Quite a sad history attached to this place. 

Built around 1760, the house was originally a typical aristocratic manor style gaff, with a large walled garden and immaculate grounds. Almost prophetically, the last private owner was declared insane in around 1821 and the site was sold to the health services. Shortly after it became an annexe for the infamous West Park asylum. Uncannily, the building's final incarnation was as an old people's home before it was retired from service. it was ravaged by fire in 2005 and now stands as you see it in the images.

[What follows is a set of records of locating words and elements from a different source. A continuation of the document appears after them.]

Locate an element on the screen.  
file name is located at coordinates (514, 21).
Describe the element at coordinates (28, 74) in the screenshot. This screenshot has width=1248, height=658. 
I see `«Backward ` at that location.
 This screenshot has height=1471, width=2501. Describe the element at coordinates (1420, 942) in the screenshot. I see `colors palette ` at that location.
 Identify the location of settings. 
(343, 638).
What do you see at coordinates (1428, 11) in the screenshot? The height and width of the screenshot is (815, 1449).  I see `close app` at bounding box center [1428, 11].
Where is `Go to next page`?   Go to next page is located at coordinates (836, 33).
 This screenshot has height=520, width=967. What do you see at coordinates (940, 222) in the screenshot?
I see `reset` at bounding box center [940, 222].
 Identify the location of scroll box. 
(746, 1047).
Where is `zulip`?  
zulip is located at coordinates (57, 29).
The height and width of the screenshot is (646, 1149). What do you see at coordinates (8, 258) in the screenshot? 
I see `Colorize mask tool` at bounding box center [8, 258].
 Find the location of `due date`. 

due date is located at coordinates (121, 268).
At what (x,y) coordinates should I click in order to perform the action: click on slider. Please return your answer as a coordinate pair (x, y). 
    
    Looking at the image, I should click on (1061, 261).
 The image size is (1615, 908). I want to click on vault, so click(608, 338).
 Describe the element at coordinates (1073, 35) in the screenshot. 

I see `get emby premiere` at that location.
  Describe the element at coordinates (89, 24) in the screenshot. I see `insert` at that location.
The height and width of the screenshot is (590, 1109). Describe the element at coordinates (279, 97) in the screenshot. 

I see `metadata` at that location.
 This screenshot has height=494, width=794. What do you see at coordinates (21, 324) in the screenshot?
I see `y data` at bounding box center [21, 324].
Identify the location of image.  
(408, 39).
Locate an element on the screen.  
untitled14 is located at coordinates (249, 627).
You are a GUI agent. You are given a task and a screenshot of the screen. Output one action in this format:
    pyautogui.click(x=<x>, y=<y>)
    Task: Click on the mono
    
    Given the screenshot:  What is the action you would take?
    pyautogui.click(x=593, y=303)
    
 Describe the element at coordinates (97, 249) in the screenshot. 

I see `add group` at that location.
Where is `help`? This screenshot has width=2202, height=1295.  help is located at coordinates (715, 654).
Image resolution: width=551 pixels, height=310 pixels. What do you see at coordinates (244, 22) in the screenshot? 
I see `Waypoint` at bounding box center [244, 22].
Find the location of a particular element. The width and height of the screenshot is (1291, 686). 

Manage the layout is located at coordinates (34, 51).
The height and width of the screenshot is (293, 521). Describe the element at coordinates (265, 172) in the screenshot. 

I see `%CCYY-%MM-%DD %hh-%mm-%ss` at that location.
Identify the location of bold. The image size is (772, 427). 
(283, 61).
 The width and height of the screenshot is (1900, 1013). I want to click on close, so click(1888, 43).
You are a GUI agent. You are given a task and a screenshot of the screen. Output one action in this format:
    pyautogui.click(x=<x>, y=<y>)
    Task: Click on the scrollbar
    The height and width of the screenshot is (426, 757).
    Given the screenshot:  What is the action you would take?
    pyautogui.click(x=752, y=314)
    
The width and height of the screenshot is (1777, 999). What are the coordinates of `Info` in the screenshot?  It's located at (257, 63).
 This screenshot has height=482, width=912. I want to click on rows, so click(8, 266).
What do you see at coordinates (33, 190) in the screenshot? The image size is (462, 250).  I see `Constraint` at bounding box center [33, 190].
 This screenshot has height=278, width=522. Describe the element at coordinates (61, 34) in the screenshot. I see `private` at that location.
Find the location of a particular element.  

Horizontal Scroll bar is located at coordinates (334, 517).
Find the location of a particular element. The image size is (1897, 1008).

A really enjoyable explore with Flame.


The exterior:








At least someone took notice of us being there:







Various domestic debris around the site:







The entrance, with some seriously dodgy floor:







The roof, totally gutted, probably during the fire:







What looked like a safe:







Room and doorway:







Broken door:







This was bizarre. Rubber gloves filled with liquid and dangled from the ceiling:







Always time for refreshment:







Clear evidence of fire damage:







We felt like naughty kids upon reading this:







The still impressive stairway:







Given the building's historical synergy with its occupants, we decided to try and inject a human element to it, just one last time:

















Thanks as always for your interest!

Vertex


----------



## tom46 (Jul 12, 2010)

Never knew the history! That's great. Also the close up shot of the young lass is lovely  Good job.


----------



## Vertex (Jul 12, 2010)

Thanks a lot mate. It's a really cool place; kind of tranquil in its own way. The history really is sad though.


----------



## racingstripes (Jul 12, 2010)

nice photographs

that staircase is awesome! id really like to see that


----------



## mookster (Jul 13, 2010)

Never seen such a detailed report of this often overlooked part of West Park, nice one


----------



## parcans (Jul 13, 2010)

Great work!

I love the two shots of the girl in the corner and doorway - that's seriously nice photography!


----------



## malloryroxx (Jul 13, 2010)

thats brilliant, you got some great stuff from such a scorched shell, love the stairs!


----------



## fallstern (Jul 13, 2010)

*Perfect*

The house is magnificent and the shots with the girl really spice up the atmosphere.Great work, really.


----------



## webby (Jul 14, 2010)

*hello im new here*

what a sad tale! but your photos are great where in surrey is it?
you should get them published nice to meet you
webby


----------



## BrimstoneWarrior (Jul 14, 2010)

Hi,

I really enjoyed reading your post and your photos were amazing. Really like the ones with girl in, really spooky stuff.

Cheers


----------



## bungle bonce (Jul 14, 2010)

Fantastic story with great pics.
I can't be the only one spooked by the 2 photos - girl in doorway and corner!
Shivers up my spine, well done.


----------



## UrbanX (Jul 14, 2010)

Nice one! Great shots, +1 for the love of the stairs!


----------



## Andrew. (Jul 19, 2010)

Hollywood is just up the road from me, been in there a few times and even found a way into the basement, YOU MUST BE VERY CAREFUL! GOT CHASED BY PIKEYS TO STEW PONDS FROM THERE! If you go i suggest parking down the road and walking up. just to let you know, oh and great pictures of what i imagine was once a great looking building


----------